A convenience sample of HHC RNs (N = 738) completed a survey addressing 5 major constructs: (1) worker-centered characteristics, (2) patient-related characteristics, (3) household characteristics, (4) organizational factors, and (5) prevalence of PIs and other blood and body fluid exposures. Analyses were directed at determining significant risk factors for exposure.

Results

Fourteen percent of RNs reported one or more PIs in the past 3 years (7.6 per 100 person-years). Nearly half (45.8%) of all PIs were not formally reported.

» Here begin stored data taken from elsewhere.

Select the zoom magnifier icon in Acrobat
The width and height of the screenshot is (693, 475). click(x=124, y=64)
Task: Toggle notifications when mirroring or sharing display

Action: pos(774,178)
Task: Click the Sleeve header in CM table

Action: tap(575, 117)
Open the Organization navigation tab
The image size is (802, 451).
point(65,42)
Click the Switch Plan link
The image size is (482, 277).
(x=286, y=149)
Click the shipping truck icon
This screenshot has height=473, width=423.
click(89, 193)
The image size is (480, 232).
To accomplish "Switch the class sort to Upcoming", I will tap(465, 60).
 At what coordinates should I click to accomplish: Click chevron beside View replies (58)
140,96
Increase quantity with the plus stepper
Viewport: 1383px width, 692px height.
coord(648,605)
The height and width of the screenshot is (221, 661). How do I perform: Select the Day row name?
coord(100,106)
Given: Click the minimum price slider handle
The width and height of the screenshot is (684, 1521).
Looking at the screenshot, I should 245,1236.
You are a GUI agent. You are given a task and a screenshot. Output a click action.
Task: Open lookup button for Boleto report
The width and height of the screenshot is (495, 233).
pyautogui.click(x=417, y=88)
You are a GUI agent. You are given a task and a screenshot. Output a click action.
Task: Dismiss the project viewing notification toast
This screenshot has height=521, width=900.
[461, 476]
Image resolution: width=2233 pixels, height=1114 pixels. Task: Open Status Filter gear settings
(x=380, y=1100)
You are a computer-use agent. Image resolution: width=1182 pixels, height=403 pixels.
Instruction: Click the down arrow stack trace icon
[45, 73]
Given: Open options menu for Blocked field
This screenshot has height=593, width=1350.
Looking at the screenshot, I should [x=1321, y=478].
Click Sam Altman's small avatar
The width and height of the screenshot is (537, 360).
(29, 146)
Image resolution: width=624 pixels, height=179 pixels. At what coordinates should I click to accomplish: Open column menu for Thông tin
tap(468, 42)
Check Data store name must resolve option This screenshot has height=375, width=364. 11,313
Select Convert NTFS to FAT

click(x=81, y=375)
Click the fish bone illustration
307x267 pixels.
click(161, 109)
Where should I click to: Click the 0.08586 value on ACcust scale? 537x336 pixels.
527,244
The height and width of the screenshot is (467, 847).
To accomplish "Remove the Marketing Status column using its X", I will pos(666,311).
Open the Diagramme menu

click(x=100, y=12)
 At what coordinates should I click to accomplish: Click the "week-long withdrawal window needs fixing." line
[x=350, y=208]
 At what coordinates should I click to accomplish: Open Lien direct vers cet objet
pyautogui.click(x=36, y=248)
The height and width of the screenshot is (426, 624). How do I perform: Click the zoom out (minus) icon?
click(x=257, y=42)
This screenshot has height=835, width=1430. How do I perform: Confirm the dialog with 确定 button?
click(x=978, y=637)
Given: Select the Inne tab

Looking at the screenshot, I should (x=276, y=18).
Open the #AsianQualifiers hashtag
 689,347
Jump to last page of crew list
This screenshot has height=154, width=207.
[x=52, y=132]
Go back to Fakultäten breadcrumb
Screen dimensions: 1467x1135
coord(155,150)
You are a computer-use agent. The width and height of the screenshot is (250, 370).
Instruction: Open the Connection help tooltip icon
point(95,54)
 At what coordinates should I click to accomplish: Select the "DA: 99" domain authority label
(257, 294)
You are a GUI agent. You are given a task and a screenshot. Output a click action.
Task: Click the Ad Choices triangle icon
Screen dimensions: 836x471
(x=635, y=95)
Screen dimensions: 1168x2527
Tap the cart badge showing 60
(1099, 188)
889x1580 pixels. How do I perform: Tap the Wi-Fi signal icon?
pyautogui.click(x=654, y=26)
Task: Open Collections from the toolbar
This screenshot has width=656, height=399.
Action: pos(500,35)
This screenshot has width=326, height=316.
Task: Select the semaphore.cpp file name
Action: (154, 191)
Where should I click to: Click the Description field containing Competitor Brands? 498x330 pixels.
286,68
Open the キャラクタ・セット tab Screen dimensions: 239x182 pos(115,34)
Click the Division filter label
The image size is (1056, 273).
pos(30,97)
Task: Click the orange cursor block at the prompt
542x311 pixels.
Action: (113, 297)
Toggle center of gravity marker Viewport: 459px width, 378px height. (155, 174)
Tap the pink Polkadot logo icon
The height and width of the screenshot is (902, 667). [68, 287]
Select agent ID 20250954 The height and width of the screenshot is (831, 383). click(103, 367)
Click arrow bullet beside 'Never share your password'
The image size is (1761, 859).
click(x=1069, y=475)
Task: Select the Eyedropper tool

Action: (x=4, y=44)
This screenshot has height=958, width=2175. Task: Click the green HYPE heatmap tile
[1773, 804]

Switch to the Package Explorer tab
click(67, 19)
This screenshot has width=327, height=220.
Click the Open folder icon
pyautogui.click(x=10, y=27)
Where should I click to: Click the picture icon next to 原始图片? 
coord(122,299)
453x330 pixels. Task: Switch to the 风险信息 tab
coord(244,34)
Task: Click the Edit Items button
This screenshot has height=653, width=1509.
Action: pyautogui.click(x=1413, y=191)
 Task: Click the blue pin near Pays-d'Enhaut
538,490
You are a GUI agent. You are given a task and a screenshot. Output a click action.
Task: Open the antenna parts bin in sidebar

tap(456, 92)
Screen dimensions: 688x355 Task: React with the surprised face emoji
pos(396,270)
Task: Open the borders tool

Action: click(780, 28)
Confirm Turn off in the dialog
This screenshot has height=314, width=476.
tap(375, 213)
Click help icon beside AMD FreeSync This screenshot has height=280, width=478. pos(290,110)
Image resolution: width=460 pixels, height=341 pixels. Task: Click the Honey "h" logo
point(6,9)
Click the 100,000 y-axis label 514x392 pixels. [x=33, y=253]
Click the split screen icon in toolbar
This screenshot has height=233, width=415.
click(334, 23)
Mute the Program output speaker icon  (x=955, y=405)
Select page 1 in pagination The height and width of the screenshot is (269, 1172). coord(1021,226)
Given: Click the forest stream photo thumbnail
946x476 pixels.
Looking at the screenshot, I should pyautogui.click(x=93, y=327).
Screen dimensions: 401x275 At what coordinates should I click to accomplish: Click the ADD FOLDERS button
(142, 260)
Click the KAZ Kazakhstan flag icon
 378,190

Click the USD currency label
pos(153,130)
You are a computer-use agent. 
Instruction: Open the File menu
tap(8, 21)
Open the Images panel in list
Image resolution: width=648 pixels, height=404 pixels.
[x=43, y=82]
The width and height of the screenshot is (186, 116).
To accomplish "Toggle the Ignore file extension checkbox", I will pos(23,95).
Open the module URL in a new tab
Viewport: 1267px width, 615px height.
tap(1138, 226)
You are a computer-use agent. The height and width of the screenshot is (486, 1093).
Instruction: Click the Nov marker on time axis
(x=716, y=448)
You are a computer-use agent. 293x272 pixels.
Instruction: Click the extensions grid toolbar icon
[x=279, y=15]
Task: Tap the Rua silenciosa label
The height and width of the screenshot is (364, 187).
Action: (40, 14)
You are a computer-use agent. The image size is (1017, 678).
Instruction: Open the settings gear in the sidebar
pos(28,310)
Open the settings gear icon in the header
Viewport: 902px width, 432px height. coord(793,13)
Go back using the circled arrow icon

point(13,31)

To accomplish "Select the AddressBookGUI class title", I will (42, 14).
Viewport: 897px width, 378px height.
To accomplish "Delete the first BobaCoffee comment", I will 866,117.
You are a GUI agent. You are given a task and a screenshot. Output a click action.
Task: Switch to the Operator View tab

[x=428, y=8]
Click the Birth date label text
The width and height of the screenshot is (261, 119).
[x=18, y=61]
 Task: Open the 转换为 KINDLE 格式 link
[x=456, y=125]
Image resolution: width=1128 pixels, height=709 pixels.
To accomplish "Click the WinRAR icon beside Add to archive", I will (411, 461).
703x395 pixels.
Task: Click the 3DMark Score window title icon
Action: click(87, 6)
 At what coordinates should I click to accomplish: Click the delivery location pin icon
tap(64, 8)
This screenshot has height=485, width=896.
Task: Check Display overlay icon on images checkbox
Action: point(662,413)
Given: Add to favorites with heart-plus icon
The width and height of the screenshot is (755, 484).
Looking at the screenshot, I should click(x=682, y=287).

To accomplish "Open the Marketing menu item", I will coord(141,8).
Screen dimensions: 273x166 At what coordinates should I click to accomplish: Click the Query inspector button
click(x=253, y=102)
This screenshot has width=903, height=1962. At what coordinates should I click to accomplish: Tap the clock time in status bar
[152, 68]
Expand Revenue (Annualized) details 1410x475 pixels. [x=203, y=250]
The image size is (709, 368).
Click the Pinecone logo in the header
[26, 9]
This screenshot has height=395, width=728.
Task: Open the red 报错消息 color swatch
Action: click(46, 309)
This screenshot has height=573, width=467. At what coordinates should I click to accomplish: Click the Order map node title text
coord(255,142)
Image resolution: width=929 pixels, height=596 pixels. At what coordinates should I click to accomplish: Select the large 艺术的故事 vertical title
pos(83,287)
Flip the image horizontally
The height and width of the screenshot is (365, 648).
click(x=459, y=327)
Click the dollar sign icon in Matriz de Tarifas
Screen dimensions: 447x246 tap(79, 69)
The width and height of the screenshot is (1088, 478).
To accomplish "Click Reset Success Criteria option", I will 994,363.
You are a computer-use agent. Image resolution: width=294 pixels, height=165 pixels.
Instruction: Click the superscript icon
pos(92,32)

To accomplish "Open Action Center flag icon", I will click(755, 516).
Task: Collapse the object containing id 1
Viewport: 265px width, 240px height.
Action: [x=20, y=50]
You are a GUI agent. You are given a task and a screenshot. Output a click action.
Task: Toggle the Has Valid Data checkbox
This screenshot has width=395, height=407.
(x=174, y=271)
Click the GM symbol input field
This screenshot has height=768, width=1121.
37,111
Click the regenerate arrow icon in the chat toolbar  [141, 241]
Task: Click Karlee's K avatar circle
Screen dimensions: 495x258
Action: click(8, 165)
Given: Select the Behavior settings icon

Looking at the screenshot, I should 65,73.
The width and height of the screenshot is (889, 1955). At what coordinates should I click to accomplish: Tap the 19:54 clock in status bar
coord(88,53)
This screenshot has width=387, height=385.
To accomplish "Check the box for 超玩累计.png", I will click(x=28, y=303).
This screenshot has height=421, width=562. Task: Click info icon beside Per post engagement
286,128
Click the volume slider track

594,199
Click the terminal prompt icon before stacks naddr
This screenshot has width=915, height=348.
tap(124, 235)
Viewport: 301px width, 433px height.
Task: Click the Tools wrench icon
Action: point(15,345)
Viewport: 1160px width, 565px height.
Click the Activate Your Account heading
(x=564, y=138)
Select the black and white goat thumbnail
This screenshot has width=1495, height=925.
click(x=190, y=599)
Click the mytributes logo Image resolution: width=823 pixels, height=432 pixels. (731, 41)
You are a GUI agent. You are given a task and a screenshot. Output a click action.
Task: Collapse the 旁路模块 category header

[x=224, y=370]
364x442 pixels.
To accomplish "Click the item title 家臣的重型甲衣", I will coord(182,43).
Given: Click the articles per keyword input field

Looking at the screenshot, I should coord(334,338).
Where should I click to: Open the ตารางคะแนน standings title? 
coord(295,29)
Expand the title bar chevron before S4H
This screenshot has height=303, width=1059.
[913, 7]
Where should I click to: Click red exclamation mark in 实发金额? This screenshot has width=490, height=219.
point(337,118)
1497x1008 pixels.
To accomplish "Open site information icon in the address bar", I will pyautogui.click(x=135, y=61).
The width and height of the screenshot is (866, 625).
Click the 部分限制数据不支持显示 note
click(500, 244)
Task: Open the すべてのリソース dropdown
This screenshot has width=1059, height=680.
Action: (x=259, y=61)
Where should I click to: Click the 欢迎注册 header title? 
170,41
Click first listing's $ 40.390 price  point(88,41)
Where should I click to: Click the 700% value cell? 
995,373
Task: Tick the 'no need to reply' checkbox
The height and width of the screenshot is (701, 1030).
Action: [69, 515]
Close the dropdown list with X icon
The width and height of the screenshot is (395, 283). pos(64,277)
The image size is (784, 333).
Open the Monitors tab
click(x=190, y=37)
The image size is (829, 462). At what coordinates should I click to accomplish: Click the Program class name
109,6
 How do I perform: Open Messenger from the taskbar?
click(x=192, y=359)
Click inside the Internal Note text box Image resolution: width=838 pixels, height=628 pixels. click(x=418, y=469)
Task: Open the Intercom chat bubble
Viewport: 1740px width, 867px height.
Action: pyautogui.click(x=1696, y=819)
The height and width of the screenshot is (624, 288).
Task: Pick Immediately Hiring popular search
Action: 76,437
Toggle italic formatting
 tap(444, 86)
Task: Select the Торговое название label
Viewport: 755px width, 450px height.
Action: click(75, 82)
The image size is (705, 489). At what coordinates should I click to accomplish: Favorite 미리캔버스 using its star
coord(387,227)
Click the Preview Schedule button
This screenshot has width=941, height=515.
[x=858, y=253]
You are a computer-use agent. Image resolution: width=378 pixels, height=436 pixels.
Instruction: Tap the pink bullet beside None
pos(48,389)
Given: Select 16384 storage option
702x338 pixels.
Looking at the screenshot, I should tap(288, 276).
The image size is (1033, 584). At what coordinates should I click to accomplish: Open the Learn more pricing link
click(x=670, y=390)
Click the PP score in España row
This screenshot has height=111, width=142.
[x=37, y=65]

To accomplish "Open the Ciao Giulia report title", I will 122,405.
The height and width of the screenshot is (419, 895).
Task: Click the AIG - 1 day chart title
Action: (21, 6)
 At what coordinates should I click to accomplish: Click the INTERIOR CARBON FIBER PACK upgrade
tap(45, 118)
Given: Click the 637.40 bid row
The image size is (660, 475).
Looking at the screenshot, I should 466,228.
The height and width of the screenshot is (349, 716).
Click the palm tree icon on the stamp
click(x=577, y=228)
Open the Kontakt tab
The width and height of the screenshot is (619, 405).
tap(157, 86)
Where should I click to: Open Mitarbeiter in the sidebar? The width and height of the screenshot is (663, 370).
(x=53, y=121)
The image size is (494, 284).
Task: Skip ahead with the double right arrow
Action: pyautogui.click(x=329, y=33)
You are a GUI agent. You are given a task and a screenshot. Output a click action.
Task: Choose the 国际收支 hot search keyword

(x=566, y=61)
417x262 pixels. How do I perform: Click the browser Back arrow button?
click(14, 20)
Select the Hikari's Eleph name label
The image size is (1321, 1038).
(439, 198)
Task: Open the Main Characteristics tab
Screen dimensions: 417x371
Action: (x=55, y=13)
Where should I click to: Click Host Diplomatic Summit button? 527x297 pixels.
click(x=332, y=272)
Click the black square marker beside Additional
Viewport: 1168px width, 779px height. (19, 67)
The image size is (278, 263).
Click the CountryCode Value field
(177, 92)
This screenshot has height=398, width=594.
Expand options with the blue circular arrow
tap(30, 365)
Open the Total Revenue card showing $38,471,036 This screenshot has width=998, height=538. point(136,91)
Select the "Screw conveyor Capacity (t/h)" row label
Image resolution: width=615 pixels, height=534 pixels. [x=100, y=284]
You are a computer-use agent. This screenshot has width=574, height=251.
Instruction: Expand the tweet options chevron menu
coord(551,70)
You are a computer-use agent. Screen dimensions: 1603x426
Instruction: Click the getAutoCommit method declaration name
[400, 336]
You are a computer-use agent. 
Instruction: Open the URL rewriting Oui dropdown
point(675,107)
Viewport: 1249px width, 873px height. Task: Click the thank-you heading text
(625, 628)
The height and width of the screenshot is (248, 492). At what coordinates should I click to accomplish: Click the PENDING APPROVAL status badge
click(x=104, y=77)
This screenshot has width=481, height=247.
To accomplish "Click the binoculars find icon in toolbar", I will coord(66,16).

PIs were significantly correlated with a number of factors, including lack of compliance with Standard Precautions (odds ratio [OR], 1.72; P = .019; 95% confidence interval [CI]: 1.09-2.71); recapping of needles (OR, 1.78; P = .016; 95% CI: 1.11-2.86); exposure to household stressors (OR, 1.99; P = .005; 95% CI: 1.22-3.25); exposure to violence (OR, 3.47; P = .001; 95% CI: 1.67-7.20); mandatory overtime (OR, 2.44; P = .006; 95% CI: 1.27-4.67); and safety climate (OR, 1.88; P = .004; 95% CI: 1.21-2.91) among others.

Conclusion

The prevalence of PI was substantial. Underreporting rates and risk factors for exposure were similar to those identified in other RN work populations, although factors uniquely associated with home care were also identified. Risk mitigation strategies tailored to home care are needed to reduce risk of exposure in this setting.

Section snippets

Methods

Because of the well-known difficulty in recruiting workers employed in HHC, and to ensure a widely representative sample of HHC RNs, a multifaceted recruitment strategy was implemented. A convenience sample of HHC RNs was recruited from 32 participating home care agencies affiliated with collaborating organizations, including the Home Care Association of New York State, Jewish Homes and Hospitals, the New York State Nurses Association, and the Visiting Nurse Services of New York.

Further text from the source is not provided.